§ **THE PROBLEM**:
The lines to be extracted begin at the line containing "Task: Open the Cashout settings page" and end at the last line of the data below; copy them exactly and leave out the pictures.

START DATA SHOWN

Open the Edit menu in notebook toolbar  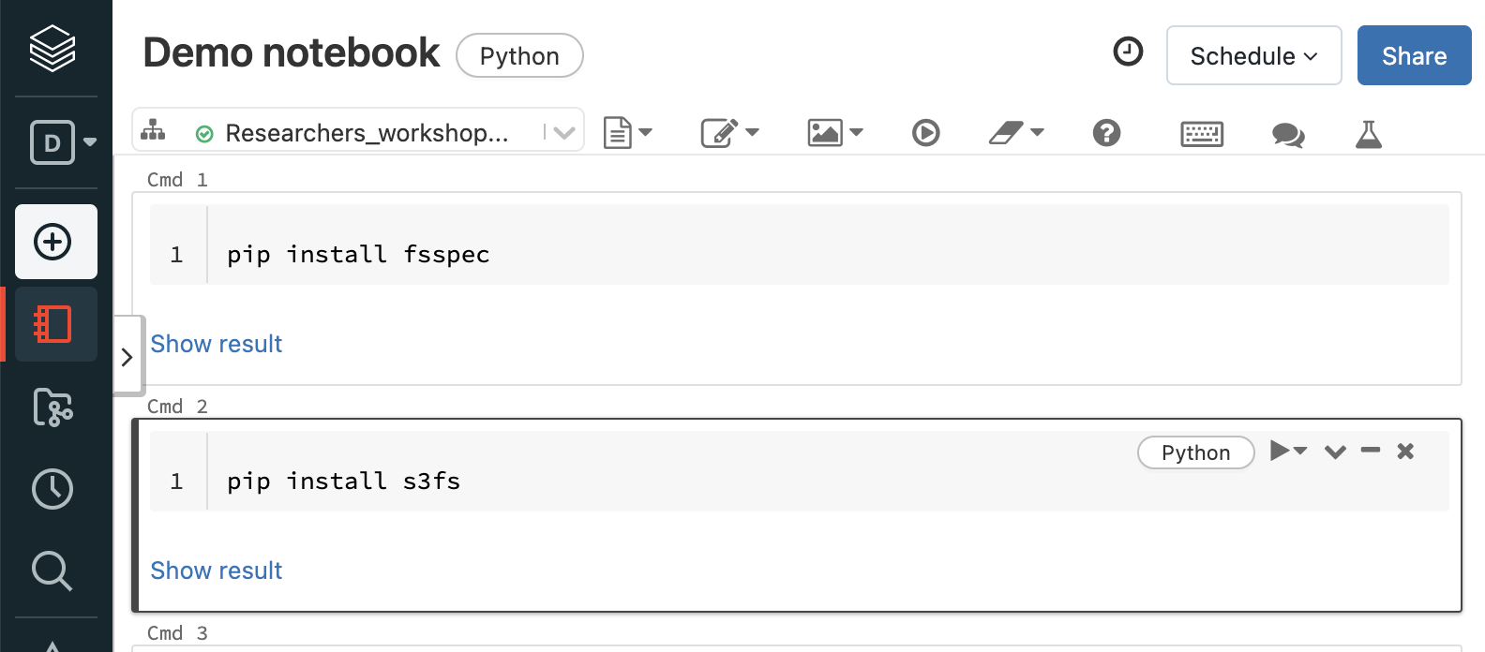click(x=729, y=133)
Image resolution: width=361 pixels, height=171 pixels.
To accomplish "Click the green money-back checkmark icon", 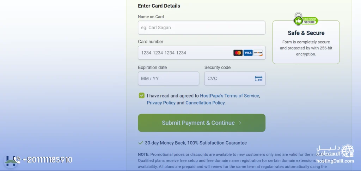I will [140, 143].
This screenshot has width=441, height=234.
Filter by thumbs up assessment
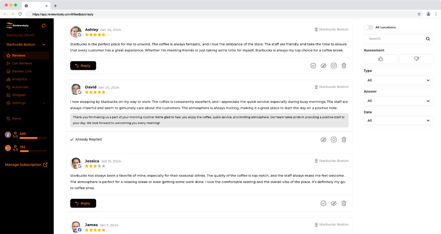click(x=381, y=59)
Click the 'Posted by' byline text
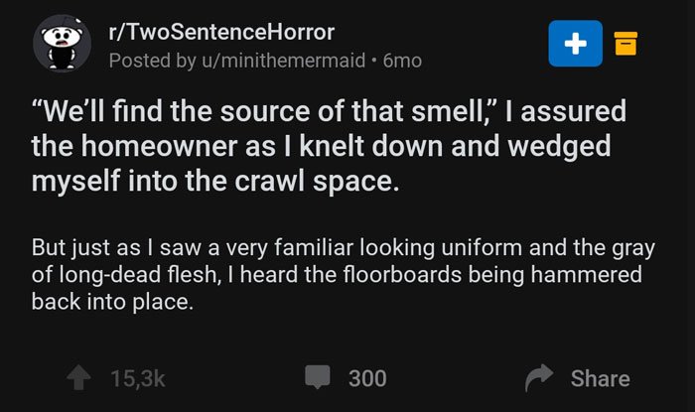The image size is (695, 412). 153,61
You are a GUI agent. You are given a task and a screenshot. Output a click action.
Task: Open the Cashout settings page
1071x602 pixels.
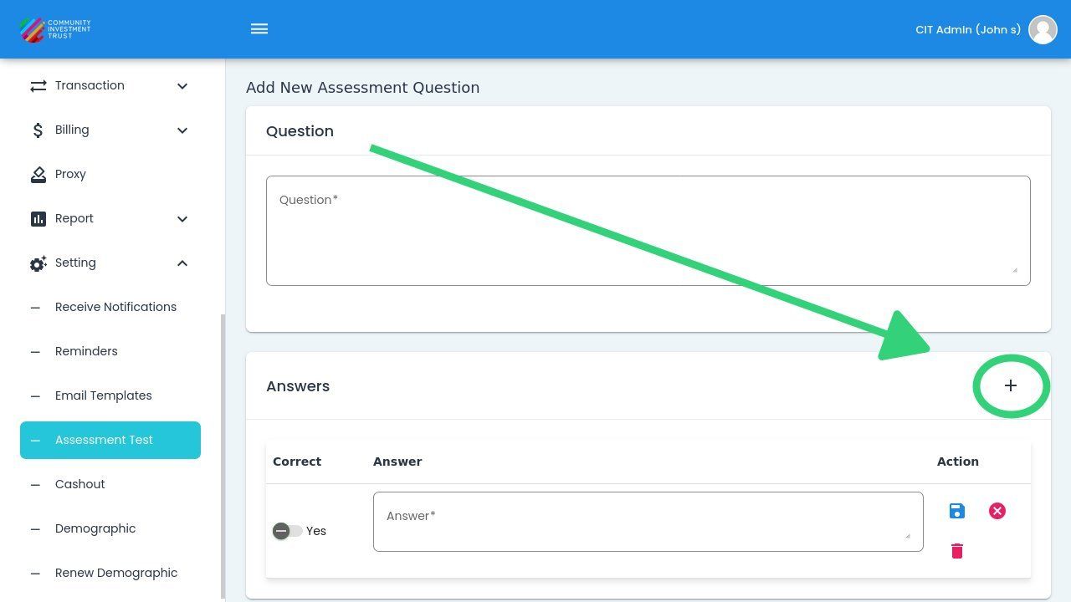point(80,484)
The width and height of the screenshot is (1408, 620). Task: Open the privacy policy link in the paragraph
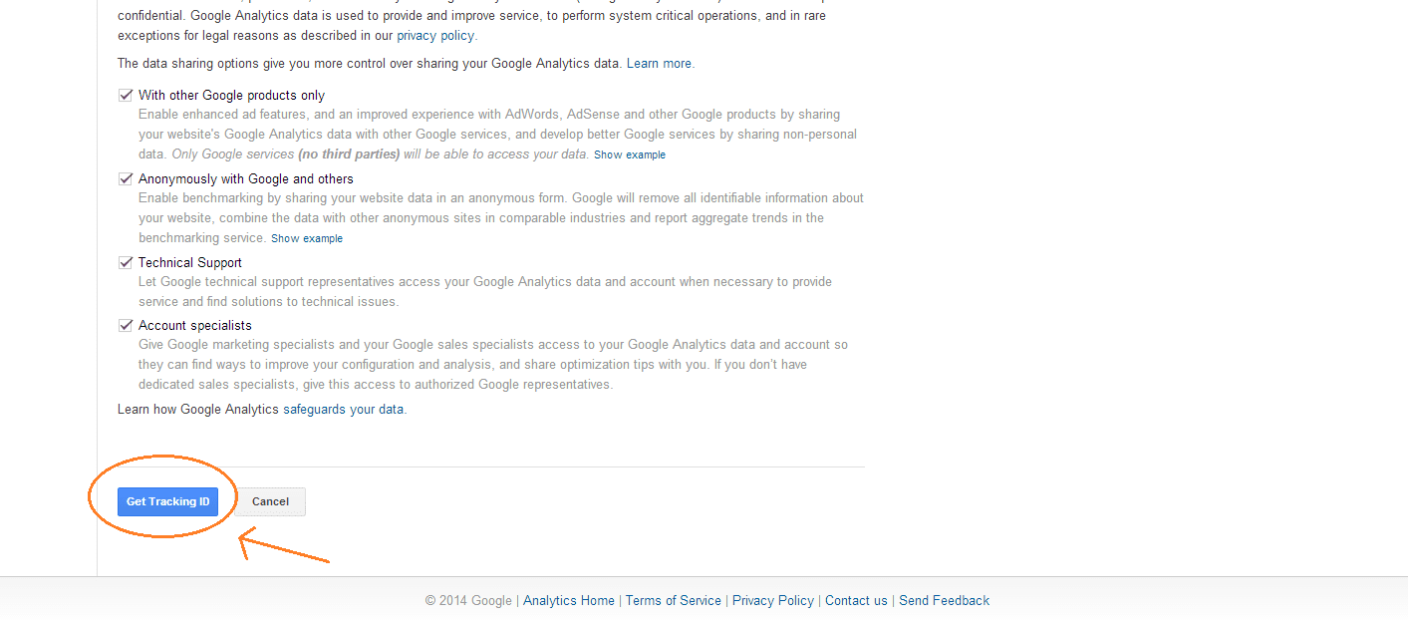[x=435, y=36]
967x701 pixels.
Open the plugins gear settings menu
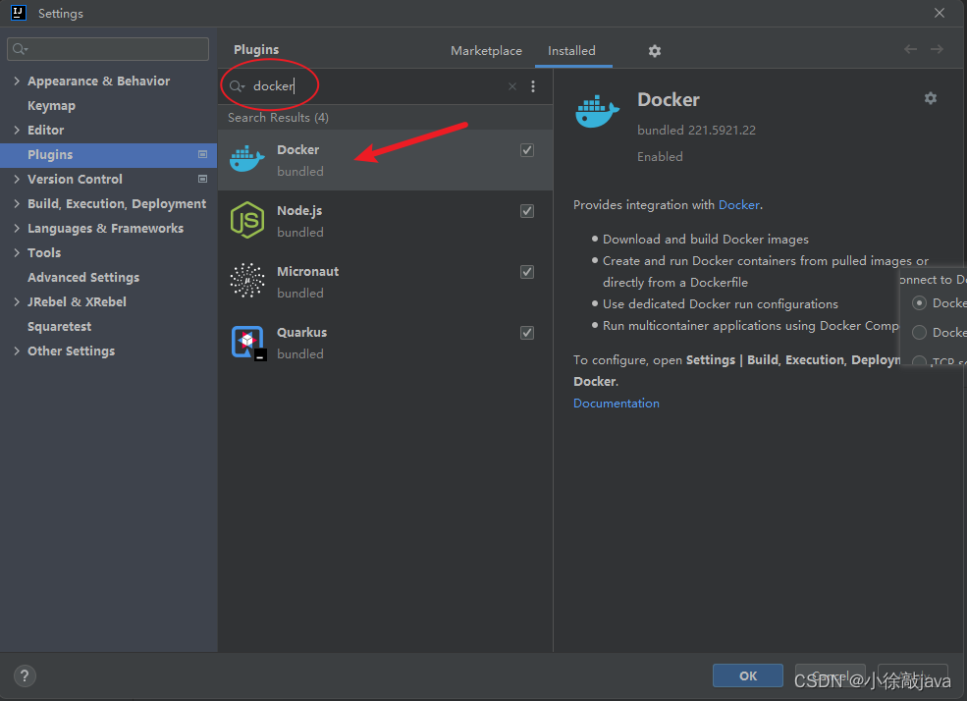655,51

END DATA SHOWN

§ **REPLY**:
Task: Open the Cashout settings page
1071x602 pixels.
point(80,484)
The width and height of the screenshot is (1408, 620). Task: Open the privacy policy link in the paragraph
[x=435, y=36]
967x701 pixels.
Open the plugins gear settings menu
655,51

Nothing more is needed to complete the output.